Each entry in this listing needs to be written out again, word for word.

== RECORDS TO PROCESS ==

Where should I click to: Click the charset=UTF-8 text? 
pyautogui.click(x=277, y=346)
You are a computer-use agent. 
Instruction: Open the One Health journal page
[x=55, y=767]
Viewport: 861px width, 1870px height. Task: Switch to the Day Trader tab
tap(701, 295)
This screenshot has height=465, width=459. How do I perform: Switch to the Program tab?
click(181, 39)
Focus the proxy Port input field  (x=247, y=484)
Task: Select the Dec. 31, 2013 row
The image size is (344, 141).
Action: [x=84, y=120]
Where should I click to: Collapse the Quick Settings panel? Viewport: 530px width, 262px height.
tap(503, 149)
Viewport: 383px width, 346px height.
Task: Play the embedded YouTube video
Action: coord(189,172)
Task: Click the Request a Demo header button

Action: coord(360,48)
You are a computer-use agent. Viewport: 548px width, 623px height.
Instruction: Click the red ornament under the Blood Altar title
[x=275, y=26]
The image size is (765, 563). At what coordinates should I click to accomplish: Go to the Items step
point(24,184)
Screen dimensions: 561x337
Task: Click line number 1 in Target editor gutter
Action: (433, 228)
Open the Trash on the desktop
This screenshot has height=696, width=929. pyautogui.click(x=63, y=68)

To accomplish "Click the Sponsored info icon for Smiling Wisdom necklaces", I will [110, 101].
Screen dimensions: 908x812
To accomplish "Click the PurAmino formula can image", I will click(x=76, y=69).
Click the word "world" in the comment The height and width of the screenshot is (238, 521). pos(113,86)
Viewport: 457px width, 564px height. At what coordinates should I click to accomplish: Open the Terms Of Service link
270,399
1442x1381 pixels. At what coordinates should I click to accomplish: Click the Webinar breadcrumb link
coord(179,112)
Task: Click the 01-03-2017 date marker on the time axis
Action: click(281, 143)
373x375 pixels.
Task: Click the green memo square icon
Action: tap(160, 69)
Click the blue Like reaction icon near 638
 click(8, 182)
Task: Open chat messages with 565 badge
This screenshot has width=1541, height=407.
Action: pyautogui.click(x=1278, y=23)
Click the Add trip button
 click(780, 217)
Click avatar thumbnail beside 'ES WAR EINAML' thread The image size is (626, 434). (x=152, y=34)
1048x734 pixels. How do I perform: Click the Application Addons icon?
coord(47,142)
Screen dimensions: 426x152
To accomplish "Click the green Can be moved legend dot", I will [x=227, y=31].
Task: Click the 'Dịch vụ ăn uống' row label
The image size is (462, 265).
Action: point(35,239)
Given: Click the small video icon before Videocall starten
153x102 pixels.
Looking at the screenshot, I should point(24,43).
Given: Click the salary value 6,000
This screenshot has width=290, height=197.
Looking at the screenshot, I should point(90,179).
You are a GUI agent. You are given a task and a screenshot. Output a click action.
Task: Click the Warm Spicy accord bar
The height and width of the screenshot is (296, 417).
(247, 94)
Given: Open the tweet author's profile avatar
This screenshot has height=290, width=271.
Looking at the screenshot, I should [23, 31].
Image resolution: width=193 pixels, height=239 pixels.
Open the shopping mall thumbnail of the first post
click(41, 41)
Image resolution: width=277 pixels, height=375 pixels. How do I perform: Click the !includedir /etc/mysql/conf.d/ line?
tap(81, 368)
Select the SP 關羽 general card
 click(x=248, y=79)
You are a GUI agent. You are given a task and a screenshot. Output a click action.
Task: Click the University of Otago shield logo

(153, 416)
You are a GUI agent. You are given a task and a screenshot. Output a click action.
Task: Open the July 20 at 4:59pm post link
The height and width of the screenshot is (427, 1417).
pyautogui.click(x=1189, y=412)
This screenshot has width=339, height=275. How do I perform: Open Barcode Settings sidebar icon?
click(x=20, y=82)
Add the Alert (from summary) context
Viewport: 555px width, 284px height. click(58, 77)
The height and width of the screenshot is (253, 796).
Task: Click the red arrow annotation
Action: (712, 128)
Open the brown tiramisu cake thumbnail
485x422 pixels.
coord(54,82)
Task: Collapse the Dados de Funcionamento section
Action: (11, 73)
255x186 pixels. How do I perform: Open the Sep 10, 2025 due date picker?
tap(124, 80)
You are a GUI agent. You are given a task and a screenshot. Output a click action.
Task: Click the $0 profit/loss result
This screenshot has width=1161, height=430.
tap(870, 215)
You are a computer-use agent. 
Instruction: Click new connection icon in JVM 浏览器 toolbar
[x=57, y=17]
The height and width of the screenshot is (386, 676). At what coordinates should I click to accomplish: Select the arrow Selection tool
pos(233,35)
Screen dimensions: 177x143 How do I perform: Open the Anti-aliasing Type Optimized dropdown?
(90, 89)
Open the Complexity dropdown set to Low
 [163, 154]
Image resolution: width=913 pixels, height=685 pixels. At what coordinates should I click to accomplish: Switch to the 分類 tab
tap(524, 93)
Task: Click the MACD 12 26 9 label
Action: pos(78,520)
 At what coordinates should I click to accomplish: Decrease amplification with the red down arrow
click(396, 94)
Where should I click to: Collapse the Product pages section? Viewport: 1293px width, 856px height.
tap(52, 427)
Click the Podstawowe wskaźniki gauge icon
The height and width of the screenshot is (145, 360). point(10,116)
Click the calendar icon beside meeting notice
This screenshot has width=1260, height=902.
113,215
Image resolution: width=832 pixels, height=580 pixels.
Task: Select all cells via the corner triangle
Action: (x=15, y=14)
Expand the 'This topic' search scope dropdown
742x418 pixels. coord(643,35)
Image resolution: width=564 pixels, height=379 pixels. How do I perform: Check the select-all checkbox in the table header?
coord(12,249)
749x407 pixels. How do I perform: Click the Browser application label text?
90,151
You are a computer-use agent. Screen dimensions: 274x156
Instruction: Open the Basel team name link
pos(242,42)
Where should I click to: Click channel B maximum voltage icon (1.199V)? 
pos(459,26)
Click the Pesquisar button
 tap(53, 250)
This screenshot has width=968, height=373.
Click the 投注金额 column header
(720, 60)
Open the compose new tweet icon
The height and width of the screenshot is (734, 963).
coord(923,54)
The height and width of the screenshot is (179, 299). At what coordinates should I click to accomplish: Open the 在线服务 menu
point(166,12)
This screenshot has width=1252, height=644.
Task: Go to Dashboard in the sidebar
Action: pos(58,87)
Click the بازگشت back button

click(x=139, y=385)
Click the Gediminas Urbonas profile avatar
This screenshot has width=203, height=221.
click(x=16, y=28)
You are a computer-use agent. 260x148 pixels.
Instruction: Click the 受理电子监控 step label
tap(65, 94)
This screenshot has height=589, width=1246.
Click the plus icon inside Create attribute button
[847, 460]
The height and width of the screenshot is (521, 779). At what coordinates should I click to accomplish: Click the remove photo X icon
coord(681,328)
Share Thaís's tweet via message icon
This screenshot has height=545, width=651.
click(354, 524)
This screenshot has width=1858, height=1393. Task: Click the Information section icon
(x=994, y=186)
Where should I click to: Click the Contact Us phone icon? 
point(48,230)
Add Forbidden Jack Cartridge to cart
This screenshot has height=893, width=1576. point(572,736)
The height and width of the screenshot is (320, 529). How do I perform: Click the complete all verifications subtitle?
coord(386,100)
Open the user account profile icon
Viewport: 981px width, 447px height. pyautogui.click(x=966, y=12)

===

§ SOLVED PROBLEM
Where should I click to: Click the charset=UTF-8 text? 
pyautogui.click(x=277, y=346)
You are a computer-use agent. 
Instruction: Open the One Health journal page
[x=55, y=767]
Viewport: 861px width, 1870px height. Task: Switch to the Day Trader tab
tap(701, 295)
This screenshot has height=465, width=459. How do I perform: Switch to the Program tab?
click(181, 39)
Focus the proxy Port input field  (x=247, y=484)
Task: Select the Dec. 31, 2013 row
The image size is (344, 141).
Action: [x=84, y=120]
Where should I click to: Collapse the Quick Settings panel? Viewport: 530px width, 262px height.
tap(503, 149)
Viewport: 383px width, 346px height.
Task: Play the embedded YouTube video
Action: coord(189,172)
Task: Click the Request a Demo header button

Action: coord(360,48)
You are a computer-use agent. Viewport: 548px width, 623px height.
Instruction: Click the red ornament under the Blood Altar title
[x=275, y=26]
The image size is (765, 563). At what coordinates should I click to accomplish: Go to the Items step
point(24,184)
Screen dimensions: 561x337
Task: Click line number 1 in Target editor gutter
Action: (433, 228)
Open the Trash on the desktop
This screenshot has height=696, width=929. pyautogui.click(x=63, y=68)

To accomplish "Click the Sponsored info icon for Smiling Wisdom necklaces", I will [110, 101].
Screen dimensions: 908x812
To accomplish "Click the PurAmino formula can image", I will click(x=76, y=69).
Click the word "world" in the comment The height and width of the screenshot is (238, 521). pos(113,86)
Viewport: 457px width, 564px height. At what coordinates should I click to accomplish: Open the Terms Of Service link
270,399
1442x1381 pixels. At what coordinates should I click to accomplish: Click the Webinar breadcrumb link
coord(179,112)
Task: Click the 01-03-2017 date marker on the time axis
Action: click(281, 143)
373x375 pixels.
Task: Click the green memo square icon
Action: tap(160, 69)
Click the blue Like reaction icon near 638
 click(8, 182)
Task: Open chat messages with 565 badge
This screenshot has width=1541, height=407.
Action: pyautogui.click(x=1278, y=23)
Click the Add trip button
 click(780, 217)
Click avatar thumbnail beside 'ES WAR EINAML' thread The image size is (626, 434). (x=152, y=34)
1048x734 pixels. How do I perform: Click the Application Addons icon?
coord(47,142)
Screen dimensions: 426x152
To accomplish "Click the green Can be moved legend dot", I will [x=227, y=31].
Task: Click the 'Dịch vụ ăn uống' row label
The image size is (462, 265).
Action: point(35,239)
Given: Click the small video icon before Videocall starten
153x102 pixels.
Looking at the screenshot, I should point(24,43).
Given: Click the salary value 6,000
This screenshot has width=290, height=197.
Looking at the screenshot, I should point(90,179).
You are a GUI agent. You are given a task and a screenshot. Output a click action.
Task: Click the Warm Spicy accord bar
The height and width of the screenshot is (296, 417).
(247, 94)
Given: Open the tweet author's profile avatar
This screenshot has height=290, width=271.
Looking at the screenshot, I should [23, 31].
Image resolution: width=193 pixels, height=239 pixels.
Open the shopping mall thumbnail of the first post
click(41, 41)
Image resolution: width=277 pixels, height=375 pixels. How do I perform: Click the !includedir /etc/mysql/conf.d/ line?
tap(81, 368)
Select the SP 關羽 general card
 click(x=248, y=79)
You are a GUI agent. You are given a task and a screenshot. Output a click action.
Task: Click the University of Otago shield logo

(153, 416)
You are a GUI agent. You are given a task and a screenshot. Output a click action.
Task: Open the July 20 at 4:59pm post link
The height and width of the screenshot is (427, 1417).
pyautogui.click(x=1189, y=412)
This screenshot has width=339, height=275. How do I perform: Open Barcode Settings sidebar icon?
click(x=20, y=82)
Add the Alert (from summary) context
Viewport: 555px width, 284px height. click(58, 77)
The height and width of the screenshot is (253, 796).
Task: Click the red arrow annotation
Action: (712, 128)
Open the brown tiramisu cake thumbnail
485x422 pixels.
coord(54,82)
Task: Collapse the Dados de Funcionamento section
Action: (11, 73)
255x186 pixels. How do I perform: Open the Sep 10, 2025 due date picker?
tap(124, 80)
You are a GUI agent. You are given a task and a screenshot. Output a click action.
Task: Click the $0 profit/loss result
This screenshot has width=1161, height=430.
tap(870, 215)
You are a computer-use agent. 
Instruction: Click new connection icon in JVM 浏览器 toolbar
[x=57, y=17]
The height and width of the screenshot is (386, 676). At what coordinates should I click to accomplish: Select the arrow Selection tool
pos(233,35)
Screen dimensions: 177x143 How do I perform: Open the Anti-aliasing Type Optimized dropdown?
(90, 89)
Open the Complexity dropdown set to Low
 [163, 154]
Image resolution: width=913 pixels, height=685 pixels. At what coordinates should I click to accomplish: Switch to the 分類 tab
tap(524, 93)
Task: Click the MACD 12 26 9 label
Action: pos(78,520)
 At what coordinates should I click to accomplish: Decrease amplification with the red down arrow
click(396, 94)
Where should I click to: Collapse the Product pages section? Viewport: 1293px width, 856px height.
tap(52, 427)
Click the Podstawowe wskaźniki gauge icon
The height and width of the screenshot is (145, 360). point(10,116)
Click the calendar icon beside meeting notice
This screenshot has width=1260, height=902.
113,215
Image resolution: width=832 pixels, height=580 pixels.
Task: Select all cells via the corner triangle
Action: (x=15, y=14)
Expand the 'This topic' search scope dropdown
742x418 pixels. coord(643,35)
Image resolution: width=564 pixels, height=379 pixels. How do I perform: Check the select-all checkbox in the table header?
coord(12,249)
749x407 pixels. How do I perform: Click the Browser application label text?
90,151
You are a computer-use agent. Screen dimensions: 274x156
Instruction: Open the Basel team name link
pos(242,42)
Where should I click to: Click channel B maximum voltage icon (1.199V)? 
pos(459,26)
Click the Pesquisar button
 tap(53, 250)
This screenshot has width=968, height=373.
Click the 投注金额 column header
(720, 60)
Open the compose new tweet icon
The height and width of the screenshot is (734, 963).
coord(923,54)
The height and width of the screenshot is (179, 299). At what coordinates should I click to accomplish: Open the 在线服务 menu
point(166,12)
This screenshot has width=1252, height=644.
Task: Go to Dashboard in the sidebar
Action: pos(58,87)
Click the بازگشت back button

click(x=139, y=385)
Click the Gediminas Urbonas profile avatar
This screenshot has width=203, height=221.
click(x=16, y=28)
You are a computer-use agent. 260x148 pixels.
Instruction: Click the 受理电子监控 step label
tap(65, 94)
This screenshot has height=589, width=1246.
Click the plus icon inside Create attribute button
[847, 460]
The height and width of the screenshot is (521, 779). At what coordinates should I click to accomplish: Click the remove photo X icon
coord(681,328)
Share Thaís's tweet via message icon
This screenshot has height=545, width=651.
click(354, 524)
This screenshot has width=1858, height=1393. Task: Click the Information section icon
(x=994, y=186)
Where should I click to: Click the Contact Us phone icon? 
point(48,230)
Add Forbidden Jack Cartridge to cart
This screenshot has height=893, width=1576. point(572,736)
The height and width of the screenshot is (320, 529). How do I perform: Click the complete all verifications subtitle?
coord(386,100)
Open the user account profile icon
Viewport: 981px width, 447px height. pyautogui.click(x=966, y=12)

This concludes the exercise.